Les autorités locales des bleds perdus règnent en maitres absolus
Les autorités locales des bleds perdus règnent en maitres absolus
05.08.2017 Notes du passé

Dans la seconde moitié du XIXe siècle, sous le gouvernement de Rainilaiarivony, la domination de l’oligarchie merina, indique David Rasamuel (Revue d’études historiques Omaly sy anio, N°15, 1982), est représentée dans les provinces par des officiers qui assurent le commandement des forts. Ils agissent souvent d’une manière indépendante.
Ne recevant aucun traitement de l’État royal, ils se livrent à des activités lucratives qui les poussent à exploiter les populations. « Les abus se font de plus en plus fréquents à mesure que l’on s’éloigne de la capitale du Royaume de Madagascar. »
L’historien, dans une étude sur les « déportés en Imerina au XIXe siècle », évoque la situation d’Ikalamavony dans le Betsileo, qui se prête à de telles irrégularités. Le fort, installé dans la province de Fianarantsoa, occupe une position marginale, à la frontière du pays bara. C’est une zone d’insécurité qui subit, dans cette période, de fréquentes incursions bara et la localité échappe plus ou moins au contrôle d’Antananarivo et de Fianarantsoa.
Le terme « déportés » peut sembler très fort, mais comme David Rasamuel le précise, il préfère l’utiliser plutôt qu’ « andevo », esclaves, ou « gadralava », condamnés aux fers. Car selon lui, comment expliquer autrement la situation de ces personnes « transférées de force de leur pays d’origine vers un endroit lointain » ?
Son étude s’étend de 1866 à 1896, et porte sur les moyens d’acquisition de cette main-d’œuvre servile ou pénale, ses conditions de travail et d’existence, et la situation au moment de leur libération.
Au XIXe siècle, les discours royaux qui ont force de lois et les textes législatifs comme les Codes des 101 et des 305 articles de Ranavalona II, suppriment progressivement les moyens juridiques qui permettent l’asservissement.
Pourtant, bien après l’interdiction officielle édictée en 1881, la réduction en esclavage et le trafic d’esclaves se poursuivent « sans aucune limite » notamment dans certaines régions du Betsileo. « Il n’est donc pas impossible qu’une partie des provinciaux déportés en Imerina aient été des esclaves acquis par le gouverneur nommé en 1866, après les années 1870 et 1880, alors qu’il était chargé de diriger le fort d’Ikalamavony. »

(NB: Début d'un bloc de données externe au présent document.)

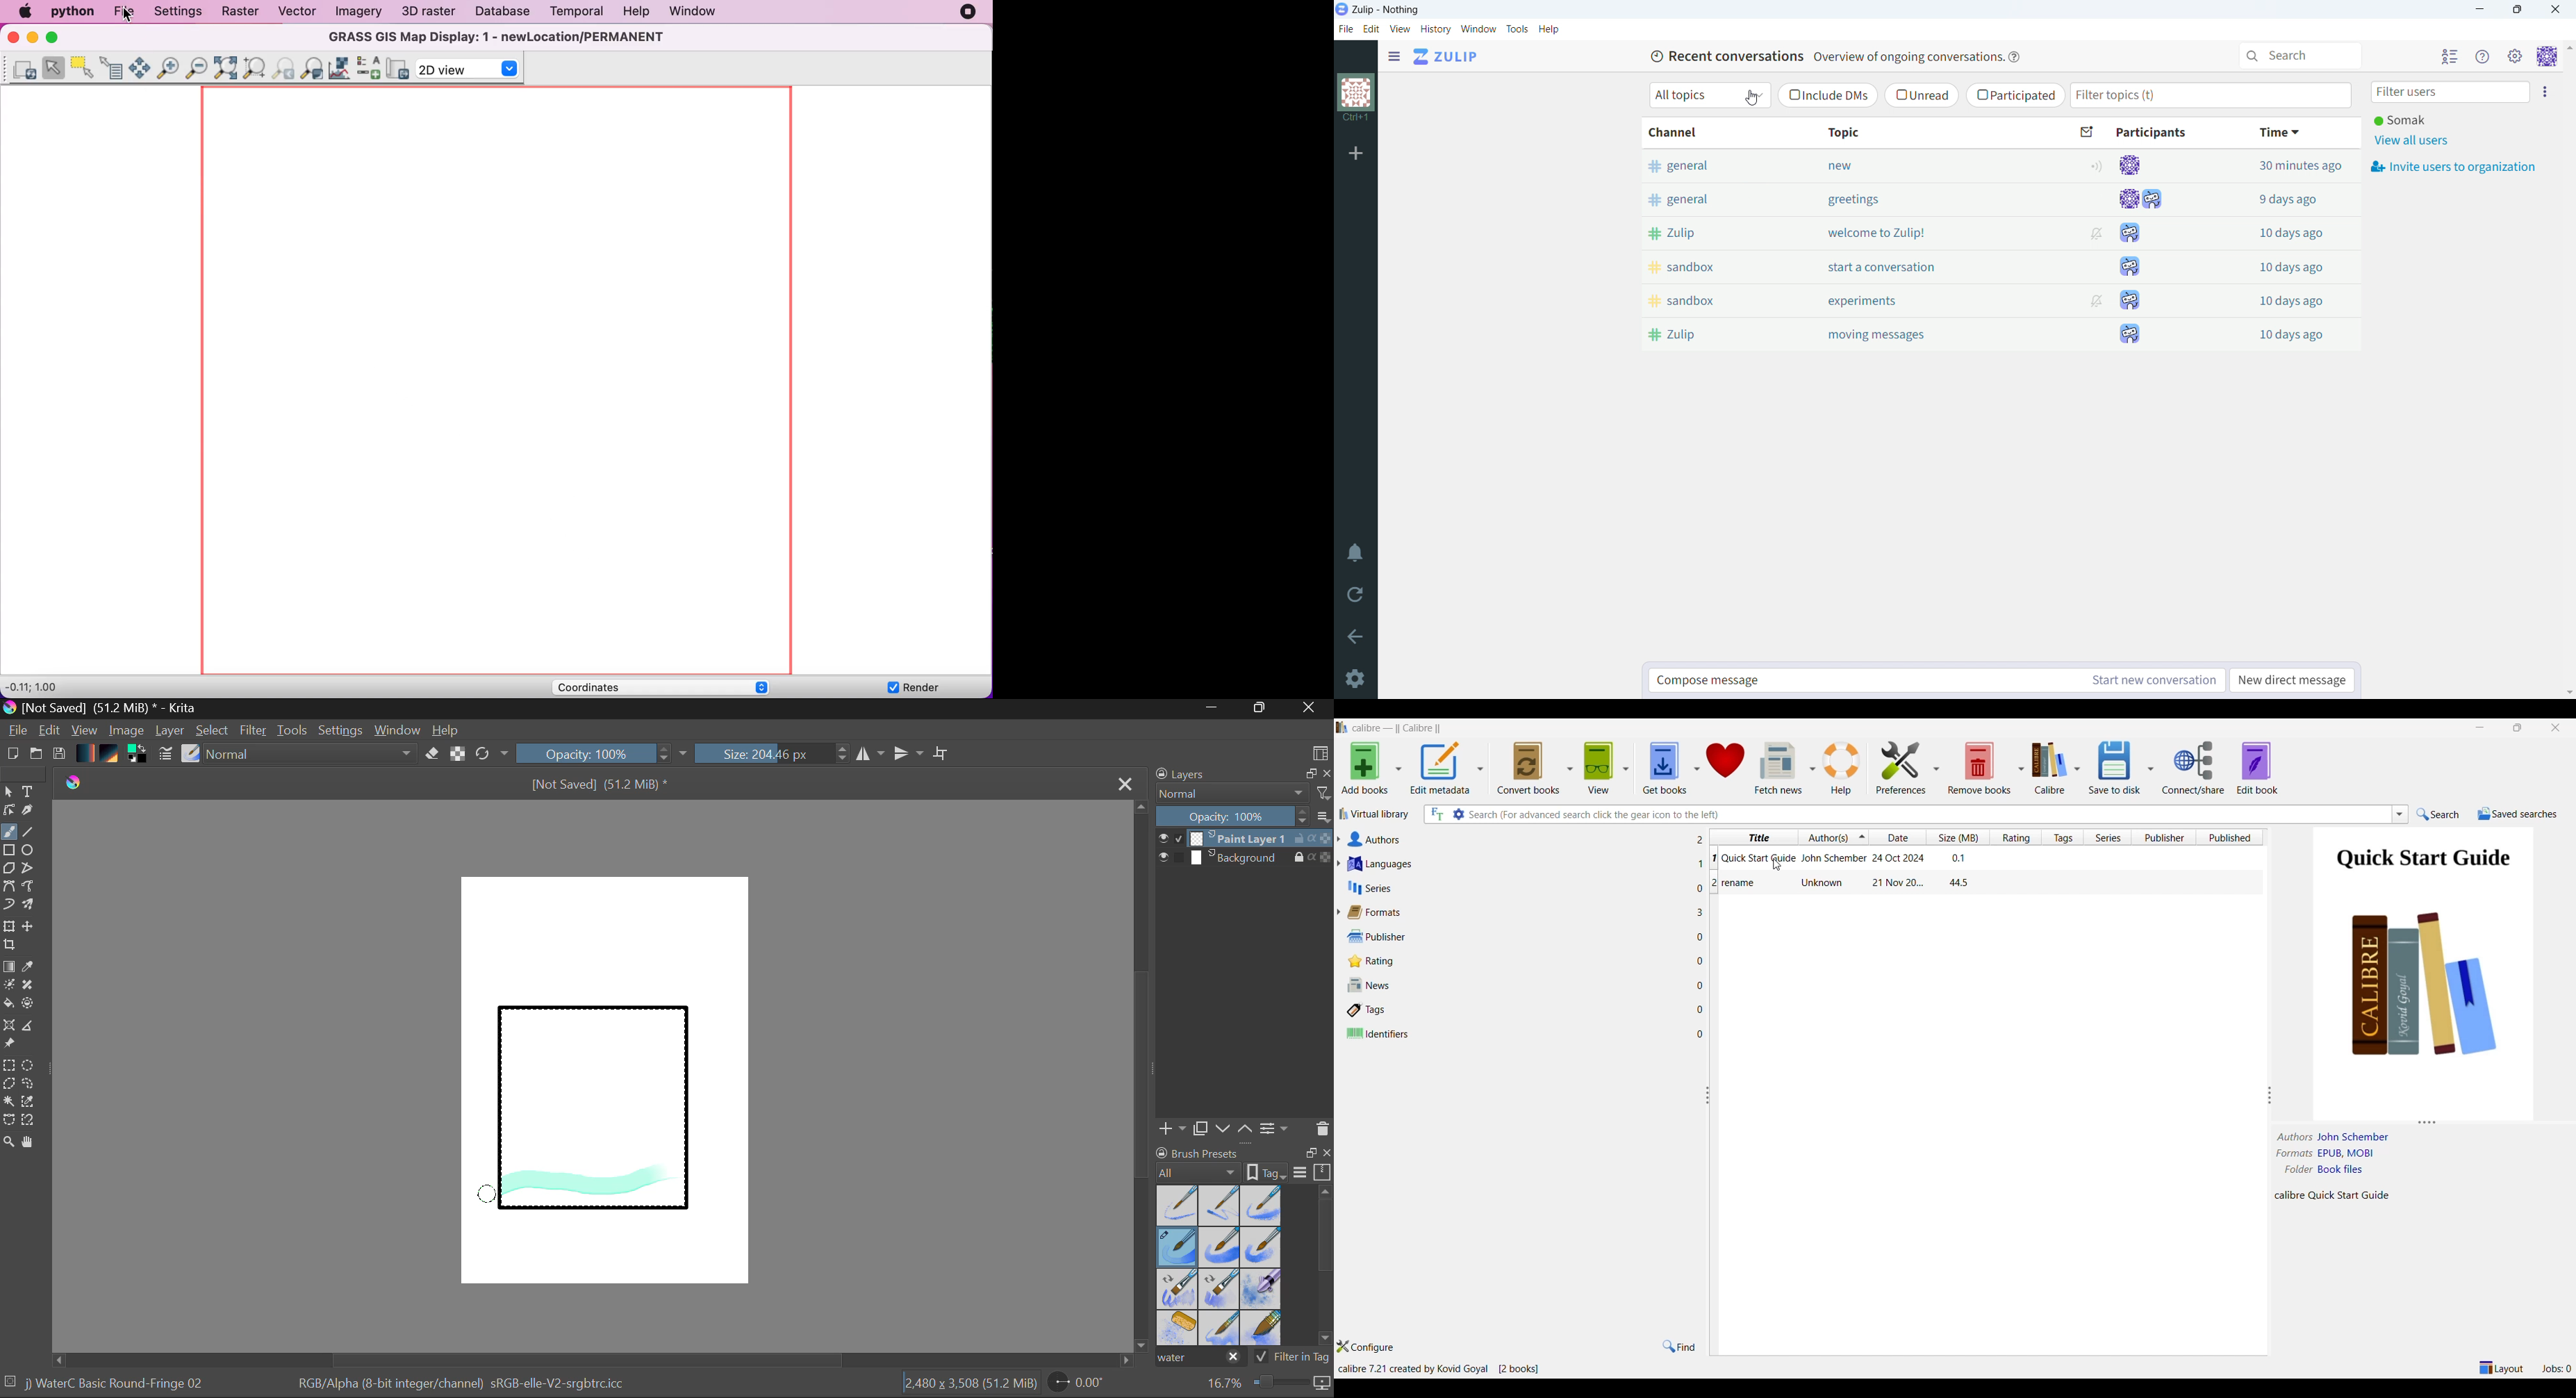  What do you see at coordinates (111, 755) in the screenshot?
I see `Pattern` at bounding box center [111, 755].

Certains articles de lois l’y favorisent d’ailleurs, disposant qu’un bon nombre de délits sont passibles de la condamnation aux fers, pour une durée variable parfois à vie. Placé à la tête d’un fort, le gouverneur a, parmi ses attributions, celle de veiller à l’application des lois dans sa circonscription.
Toutefois, selon David Rasamuel, aucune des lettres de ce gouverneur adressées à la reine ou au Premier ministre n’évoque l’état des condamnés. « Or, il existe sûrement des condamnés puisqu’il mentionne dans ses correspondances officielles la présence, dans son entourage, d’ andriambaventy, grands juges. » Il donne même des précisions sur leur effectif, les jugements qu’ils rendent, la nature des condamnations prononcées
Que deviennent ainsi les condamnés ? Et pourquoi n’y a-t-il pas de réaction de la part des autorités centrales d’Antananarivo et de celles de Fianarantsoa ?
L’auteur donne alors comme explications à cette situation floue, que subissent les condamnés à l’esclavage exploités par le gouverneur, la rareté des correspondances envoyées par ce dernier à la reine ou au Premier ministre, la complicité des juges eux-mêmes, le peu d’intérêt économique que présente la région pour le royaume et l’insécurité qui existe dans cette zone limitrophe où les hauts fonctionnaires merina ne souhaitent pas faire de fréquentes visites.
Des rapports du gouverneur adressés à Ranavalona (II et III) ou au Premier ministre soulignent encore plus nettement l’insécurité qui caractérise la région dans laquelle se trouve son fort. Celui de 1884 parle par exemple d’un secours qu’il doit apporter avec le « Foloalindahy», composé d’une cinquantaine d’hommes, à un village proche du fort. Le village a été razzié par les Fahavalo (ennemis ou pillards). Un de ses adjoints est lui-même tué au cours d’une expédition contre des pillards dans sa circonscription, en 1886.